Blizzard’s blueprint: Overwatch as a competitive FPS

Mercy Overwatch 007
TRIGGERNOMETRY

We write about FPSes each week in Triggernometry, a mixture of tips, esports, design criticism, and a celebration of virtual marksmanship.

I’ve had a couple of chances to play Overwatch—when it was first revealed at BlizzCon, and more recently at PAX East. There’s a lot to like about Blizzard’s first crack at a multiplayer FPS: it’s colorful, easy to pick up, and remarkably polished. But one key aspect of Overwatch that’s tough to judge at this stage is how well its spectrum of characters, fun abilities, and weapons will translate to a competitive context.

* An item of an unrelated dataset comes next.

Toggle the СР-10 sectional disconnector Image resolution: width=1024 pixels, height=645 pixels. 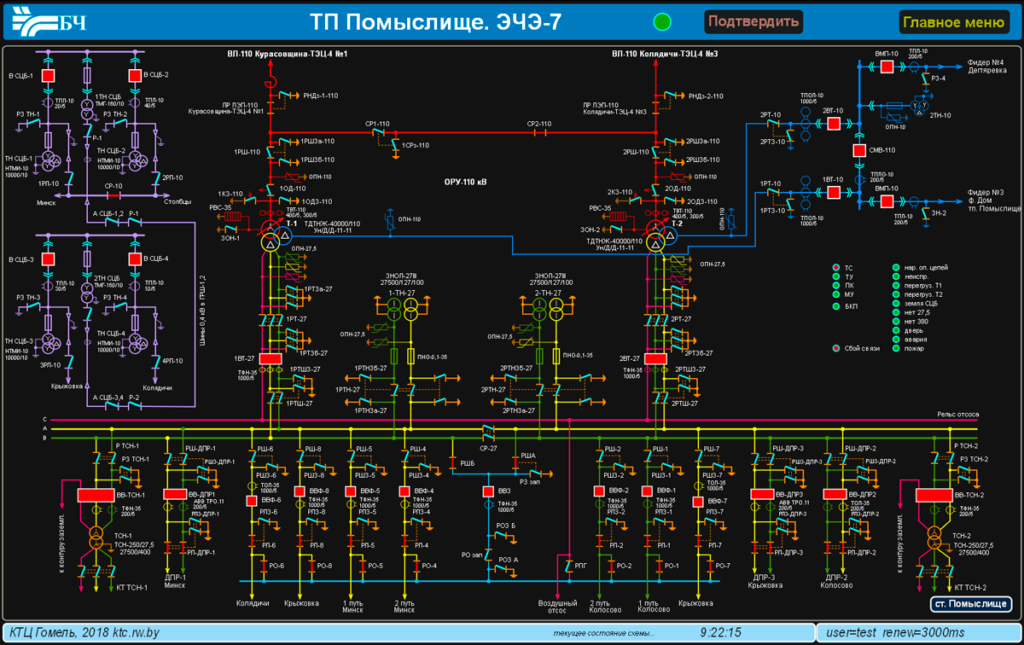(x=112, y=195)
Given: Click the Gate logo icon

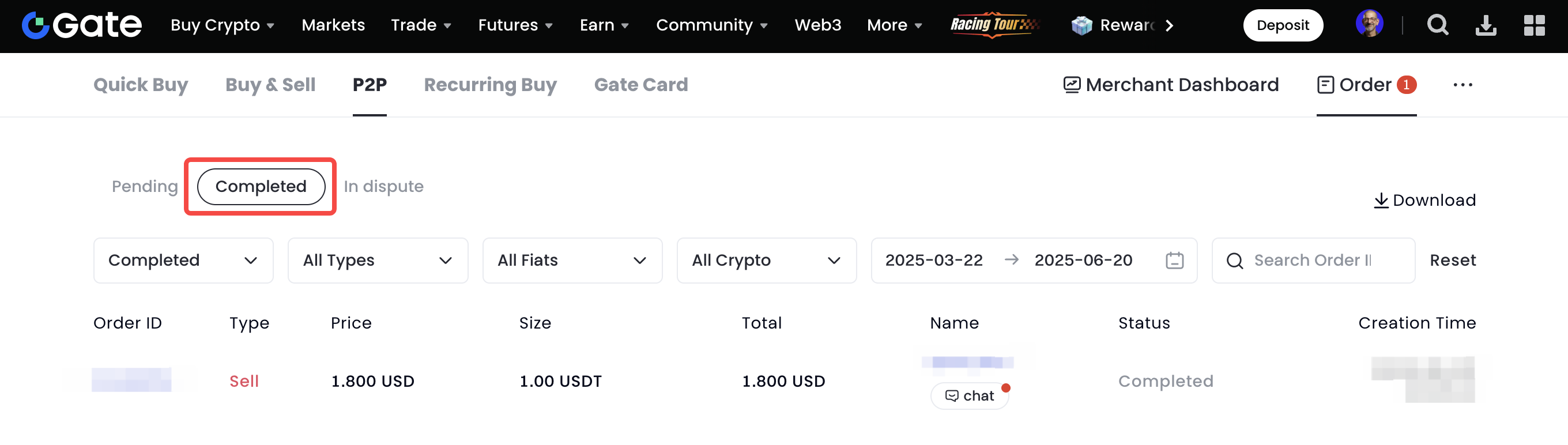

This isn’t a question of balance—it’s a question of whether Overwatch can be many things to many people. One Overwatch’s big influences, Team Fortress 2, had pockets of high-level play, but it never managed to earn wide appeal as an esport or organized competitive game, partly due to its ever-rising pile of items. Then again, the two biggest esports in the world are games with more than 100 characters. But will that approach translate to an FPS, a space where marksmanship and movement can elevate the skill ceiling?

I spoke with Jeff Kaplan, game director on Overwatch, to get a better sense of Blizzard’s thinking about these aspects of the game right now.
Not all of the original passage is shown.